Daha sonra İnsan Hakları Derneği (İHD) İstanbul Şube Başkanı Gülseren Yoleri, basın açıklamasını okudu. Açıklamaya “Zeki Altunbaş’ı unutmadık” sözleri ile başlayan Gülseren, üniversite öğrencisi olan Zeki’nin Yalova'da gençlik hareketinin içerisinde yer aldığını, Sosyalist Gençlik Birliği Derneği'nin kurucularından biri olduğunu ve derneğin başkanlığını yaptığını hatırlattı.
‘Gözaltına kaybedildi’
Zeki’nin 12 Eylül darbesinin ardından gözaltına alındığını dile getiren Gülseren, Yalova’da zorunlu ikametgaha tabi tutulduğunu, bu sırada askere çağrıldığını sözlerine ekledi. Zorunlu askerliğini yapmak üzere Çanakkale'ye gittiğini belirten Gülseren, yaşananları şöyle anlattı: “Yalova'da süren bir operasyonda yakalanan bazı kişilerin onun adını vermesi üzerine, 18 Nisan 1981 tarihinde askerlik yaptığı Çanakkale Er Eğitim Alayı’ndan gözaltına alınıp Yalova'ya getirildi. Yalova Emniyet Müdürlüğü'nde işkenceyle sorgulandı. 25 Nisan 1981 tarihinde eski bir davası olduğu gerekçesiyle Yalova Emniyetinden İstanbul Selimiye Kışlası'ndaki Sıkıyönetim Mahkemesi’ne götürüldü. Aynı gün Mahkeme dönüşünde Yalova-Kartal arabalı vapurunda elleri kelepçeli bir haldeyken kendisine eşlik eden 2 asker ve 2 polisin arasından kaybolduğu iddia edildi. Tutulan kayıp tutanağında Zeki Altunbaş’ın arabalı vapurdaki tuvalete girdiği ve bir daha çıkmadığı yazıldı.”
‘Dosya takipsizlikle sonuçlandırıldı’
Bu iddia karşısında ailenin arabalı vapurda incelemede bulunduğunu söyleyen Gülseren, “Görevlilerle ve aynı seferde seyahat eden bazı yolcularla konuştu. Zeki’nin asker ve polis eşliğinde vapurda olduğunu görenler vardı ama onun denize atladığına tanık olan yoktu. İnceleme sonrasında aile, 188 cm boyu ve 80 kilo ağırlığı olan Zeki Altunbaş’ın yaklaşık 30 cm'lik tuvalet penceresinden üstelik elleri kelepçeli halde denize atlamasının imkansız olduğunu açıkladı. Baba Tahsin Altunbaş Çanakkale ve İstanbul Sıkıyönetim komutanlıkları başta olmak üzere tüm ilgili makamlara başvurdu. Ancak ailenin tüm girişimleri sonuçsuz kaldı; dosya 2011 yılında Yalova Cumhuriyet Savcılığı tarafından zamanaşımı gerekçesiyle takipsizlikle sonuçlandırıldı” diye ifade etti.

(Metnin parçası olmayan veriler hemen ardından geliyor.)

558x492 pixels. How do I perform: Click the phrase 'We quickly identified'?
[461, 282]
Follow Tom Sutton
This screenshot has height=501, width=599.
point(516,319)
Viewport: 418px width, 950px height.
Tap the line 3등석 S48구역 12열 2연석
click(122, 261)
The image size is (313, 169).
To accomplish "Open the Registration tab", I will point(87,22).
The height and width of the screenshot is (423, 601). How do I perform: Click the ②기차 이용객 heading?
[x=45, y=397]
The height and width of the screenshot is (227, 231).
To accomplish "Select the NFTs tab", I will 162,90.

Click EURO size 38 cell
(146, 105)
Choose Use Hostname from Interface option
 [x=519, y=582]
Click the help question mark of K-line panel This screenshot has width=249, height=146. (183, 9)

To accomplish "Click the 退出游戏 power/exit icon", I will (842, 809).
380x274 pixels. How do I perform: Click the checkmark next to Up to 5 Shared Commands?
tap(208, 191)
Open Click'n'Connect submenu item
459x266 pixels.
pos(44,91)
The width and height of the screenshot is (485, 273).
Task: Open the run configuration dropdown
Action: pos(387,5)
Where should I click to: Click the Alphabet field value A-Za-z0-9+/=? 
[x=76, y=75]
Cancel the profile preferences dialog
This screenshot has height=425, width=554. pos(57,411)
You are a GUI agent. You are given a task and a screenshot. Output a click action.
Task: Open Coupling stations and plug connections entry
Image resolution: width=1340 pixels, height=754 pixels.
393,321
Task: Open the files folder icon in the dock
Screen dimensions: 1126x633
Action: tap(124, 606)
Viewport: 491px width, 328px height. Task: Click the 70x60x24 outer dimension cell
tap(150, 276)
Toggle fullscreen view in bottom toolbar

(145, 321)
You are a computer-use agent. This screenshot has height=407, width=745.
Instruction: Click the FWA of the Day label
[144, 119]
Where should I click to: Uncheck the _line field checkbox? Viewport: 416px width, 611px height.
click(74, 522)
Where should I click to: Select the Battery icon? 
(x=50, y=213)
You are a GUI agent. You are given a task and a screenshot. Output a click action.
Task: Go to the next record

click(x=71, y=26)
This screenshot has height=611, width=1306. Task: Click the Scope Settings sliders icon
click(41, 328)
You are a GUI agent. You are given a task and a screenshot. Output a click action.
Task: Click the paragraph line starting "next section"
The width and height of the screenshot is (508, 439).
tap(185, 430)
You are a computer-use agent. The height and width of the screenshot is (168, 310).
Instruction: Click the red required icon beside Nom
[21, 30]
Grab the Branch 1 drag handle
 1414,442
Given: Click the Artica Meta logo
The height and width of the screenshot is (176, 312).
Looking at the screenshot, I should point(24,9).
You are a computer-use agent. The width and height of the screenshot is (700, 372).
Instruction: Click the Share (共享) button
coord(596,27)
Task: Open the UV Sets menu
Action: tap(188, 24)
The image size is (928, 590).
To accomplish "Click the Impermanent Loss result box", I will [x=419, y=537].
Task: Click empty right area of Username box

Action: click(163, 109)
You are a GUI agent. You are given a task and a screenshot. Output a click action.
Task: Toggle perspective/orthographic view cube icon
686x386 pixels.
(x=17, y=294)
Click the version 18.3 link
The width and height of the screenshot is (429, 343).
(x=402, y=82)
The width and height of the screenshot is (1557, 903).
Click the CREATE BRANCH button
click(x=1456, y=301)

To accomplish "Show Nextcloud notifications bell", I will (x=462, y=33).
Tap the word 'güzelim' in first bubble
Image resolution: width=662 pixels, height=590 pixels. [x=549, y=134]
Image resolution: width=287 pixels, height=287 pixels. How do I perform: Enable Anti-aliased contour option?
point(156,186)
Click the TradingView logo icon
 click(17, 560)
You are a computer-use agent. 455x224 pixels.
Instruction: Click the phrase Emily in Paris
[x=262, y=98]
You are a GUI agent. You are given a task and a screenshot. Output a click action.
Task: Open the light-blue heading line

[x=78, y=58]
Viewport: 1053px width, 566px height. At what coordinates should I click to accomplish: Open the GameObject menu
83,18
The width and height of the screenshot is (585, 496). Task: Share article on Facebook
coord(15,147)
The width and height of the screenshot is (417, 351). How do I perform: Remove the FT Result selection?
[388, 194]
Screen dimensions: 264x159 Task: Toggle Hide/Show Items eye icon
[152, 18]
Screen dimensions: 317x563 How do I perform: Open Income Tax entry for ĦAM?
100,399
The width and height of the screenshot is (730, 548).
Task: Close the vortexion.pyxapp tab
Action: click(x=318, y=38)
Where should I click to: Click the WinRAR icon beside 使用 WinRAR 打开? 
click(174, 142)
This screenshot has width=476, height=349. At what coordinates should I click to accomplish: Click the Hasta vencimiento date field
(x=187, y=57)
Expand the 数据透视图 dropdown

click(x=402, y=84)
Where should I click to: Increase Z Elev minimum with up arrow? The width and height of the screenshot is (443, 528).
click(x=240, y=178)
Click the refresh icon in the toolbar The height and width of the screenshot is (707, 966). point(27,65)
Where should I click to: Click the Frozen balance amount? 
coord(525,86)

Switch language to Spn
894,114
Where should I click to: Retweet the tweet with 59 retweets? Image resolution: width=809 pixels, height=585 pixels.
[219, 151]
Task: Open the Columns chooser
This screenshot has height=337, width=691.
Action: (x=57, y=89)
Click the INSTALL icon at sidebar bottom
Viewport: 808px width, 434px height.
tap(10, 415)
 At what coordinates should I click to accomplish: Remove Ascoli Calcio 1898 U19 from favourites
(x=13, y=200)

“Tek isteğim ölmeden önce oğlumun mezarına çiçek bırakmak’
Baba Tahsin Altunbaş’ın 11 yıl boyunca oğlundan bir iz bulmak umuduyla Marmara Denizi'nden çıkma ihtimali olan tüm cesetleri teşhis etmek üzere Türkiye’nin her yerine gittiğini anlatan Gülseren, 1992 yılında şehir dışındaki bir ceset teşhisinden dönüşü sırasında trafik kazasında hayatını kaybettiğini belirtti.
“Tek isteğim ölmeden oğlumun mezarına çiçek bırakmak” diyen anne Cevriye Altunbaş’ın da bu isteğine ulaşamadan 31 Mart 2015 tarihinde yaşamını yitirdiğini vurgulayan Gülseren, Zeki Altunbaş’ın dosyasında maddi gerçeğin açığa çıkartılması ve bu suçun faillerinin cezalandırılması için adli ve siyasi makamları göreve çağırdı.
“Artık yeter! Ağır hak ihlallerinin cezasız bırakılması, bu ihlallerin gerçekleşmesini mümkün kılan koşulların desteklenmesi anlamını taşır” diyen Gülseren, “Kayıplarımızın faillerinin cezasız kalmaması için devlet cezasızlık politikasına son vermelidir. Kaç yıl geçerse geçsin Zeki Altunbaş için, tüm kayıplarımız için adalet istemekten vazgeçmeyeceğiz. 89 haftadır bize yasaklanan kayıplarımızla buluşma mekanımız olan Galatasaray’dan vazgeçmeyeceğiz” mesajı verdi.